===== GIVEN RECORDS =====

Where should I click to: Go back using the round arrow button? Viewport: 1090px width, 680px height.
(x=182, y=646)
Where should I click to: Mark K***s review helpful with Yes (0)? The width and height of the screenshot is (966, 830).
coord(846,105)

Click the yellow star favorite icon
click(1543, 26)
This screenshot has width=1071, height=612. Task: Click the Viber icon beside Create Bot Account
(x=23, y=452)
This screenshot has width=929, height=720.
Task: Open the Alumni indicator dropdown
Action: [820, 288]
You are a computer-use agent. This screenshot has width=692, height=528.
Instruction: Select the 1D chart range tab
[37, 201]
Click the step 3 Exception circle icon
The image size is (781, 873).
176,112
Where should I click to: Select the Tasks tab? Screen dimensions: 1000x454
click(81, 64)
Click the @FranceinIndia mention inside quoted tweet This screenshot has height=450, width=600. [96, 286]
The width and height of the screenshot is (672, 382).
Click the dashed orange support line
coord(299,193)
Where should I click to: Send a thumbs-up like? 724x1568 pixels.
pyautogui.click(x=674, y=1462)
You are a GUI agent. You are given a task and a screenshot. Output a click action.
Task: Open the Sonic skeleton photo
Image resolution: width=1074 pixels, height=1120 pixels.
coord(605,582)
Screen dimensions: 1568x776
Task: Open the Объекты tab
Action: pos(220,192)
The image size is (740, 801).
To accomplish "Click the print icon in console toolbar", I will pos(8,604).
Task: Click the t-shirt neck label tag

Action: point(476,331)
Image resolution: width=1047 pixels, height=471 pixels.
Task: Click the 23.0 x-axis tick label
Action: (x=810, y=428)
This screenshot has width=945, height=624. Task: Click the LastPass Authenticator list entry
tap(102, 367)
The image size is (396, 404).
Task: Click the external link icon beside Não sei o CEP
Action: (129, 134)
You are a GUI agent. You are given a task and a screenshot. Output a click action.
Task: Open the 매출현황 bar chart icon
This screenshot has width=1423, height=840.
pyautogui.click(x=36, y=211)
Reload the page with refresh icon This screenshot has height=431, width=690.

=====

__TASK ITEM__
Retype every record without alteration.

__RESPONSE AREA__
Where should I click to: Go back using the round arrow button? Viewport: 1090px width, 680px height.
(x=182, y=646)
Where should I click to: Mark K***s review helpful with Yes (0)? The width and height of the screenshot is (966, 830).
coord(846,105)

Click the yellow star favorite icon
click(1543, 26)
This screenshot has width=1071, height=612. Task: Click the Viber icon beside Create Bot Account
(x=23, y=452)
This screenshot has width=929, height=720.
Task: Open the Alumni indicator dropdown
Action: [820, 288]
You are a computer-use agent. This screenshot has width=692, height=528.
Instruction: Select the 1D chart range tab
[37, 201]
Click the step 3 Exception circle icon
The image size is (781, 873).
176,112
Where should I click to: Select the Tasks tab? Screen dimensions: 1000x454
click(81, 64)
Click the @FranceinIndia mention inside quoted tweet This screenshot has height=450, width=600. [96, 286]
The width and height of the screenshot is (672, 382).
Click the dashed orange support line
coord(299,193)
Where should I click to: Send a thumbs-up like? 724x1568 pixels.
pyautogui.click(x=674, y=1462)
You are a GUI agent. You are given a task and a screenshot. Output a click action.
Task: Open the Sonic skeleton photo
Image resolution: width=1074 pixels, height=1120 pixels.
coord(605,582)
Screen dimensions: 1568x776
Task: Open the Объекты tab
Action: pos(220,192)
The image size is (740, 801).
To accomplish "Click the print icon in console toolbar", I will pos(8,604).
Task: Click the t-shirt neck label tag

Action: point(476,331)
Image resolution: width=1047 pixels, height=471 pixels.
Task: Click the 23.0 x-axis tick label
Action: (x=810, y=428)
This screenshot has width=945, height=624. Task: Click the LastPass Authenticator list entry
tap(102, 367)
The image size is (396, 404).
Task: Click the external link icon beside Não sei o CEP
Action: (129, 134)
You are a GUI agent. You are given a task and a screenshot. Output a click action.
Task: Open the 매출현황 bar chart icon
This screenshot has width=1423, height=840.
pyautogui.click(x=36, y=211)
Reload the page with refresh icon This screenshot has height=431, width=690.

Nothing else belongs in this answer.